The neuroimaging presented from these 3 patients with hyperammonaemia demonstrated cortical high signal on the diffusion weighted and FLAIR images without evidence of diffusion restriction. There was striking sparing of the perirolandic cortex in all 3 cases.
Eight other cases were identified in the literature describing this radiological pattern in patients with raised serum ammonia levels2-3. These imaging findings of diffuse cortical T2, and FLAIR hyperintensities with sparing of the perirolandic cortex - occurred in all but 1 of the reported cases. There was also involvement of subcortical sites, including the periventricular white matter, the thalami, and striatum. It is currently unknown why a diffuse cortical insult such as hyperammonaemia should cause selective sparing of the perirolandic cortex.
It is possible that differences in the cortical cytoarchitecture and receptor characteristics lead to a differential sensitivity to the toxic insult of elevated ammonia. It has been suggested that lower T2 prolongation in the perirolandic cortex may relate to reduced extracellular space water content.

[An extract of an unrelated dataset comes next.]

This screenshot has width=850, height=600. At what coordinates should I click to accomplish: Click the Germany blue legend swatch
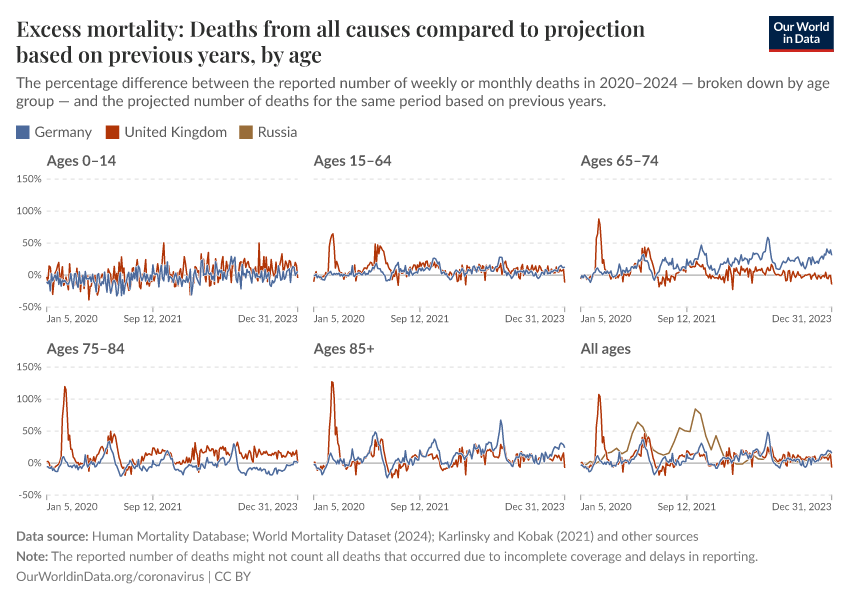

Another possibility is the protective effect from perineuronal nets (containing proteoglycans), which surround the neurons of the perirolandic and visual cortices in abundance4.
The radiological differential diagnosis of cortical high T2 and FLAIR signals includes status epilepticus, hypoxic ischaemic injury, encephalitis and Creutzfeld Jakob disease. Clinically, it can be difficult sometimes to differentiate between these conditions in the encephalopathic patient in an intensive care unit, who may have a combination of such clinical features. These radiological findings may however be of value in suggesting hyperammonaemia as a possible cause (as illustrated in our first patient). Further corroboration in larger series is however required.
Awareness of this characteristic neuroimaging pattern among physicians and radiologists will help identify hyperammonaemic encephalopathy, which, if not treated quickly, carries a high morbidity and mortality.
No external funding was used in preparing this manuscript. None of the authors have any competing interests.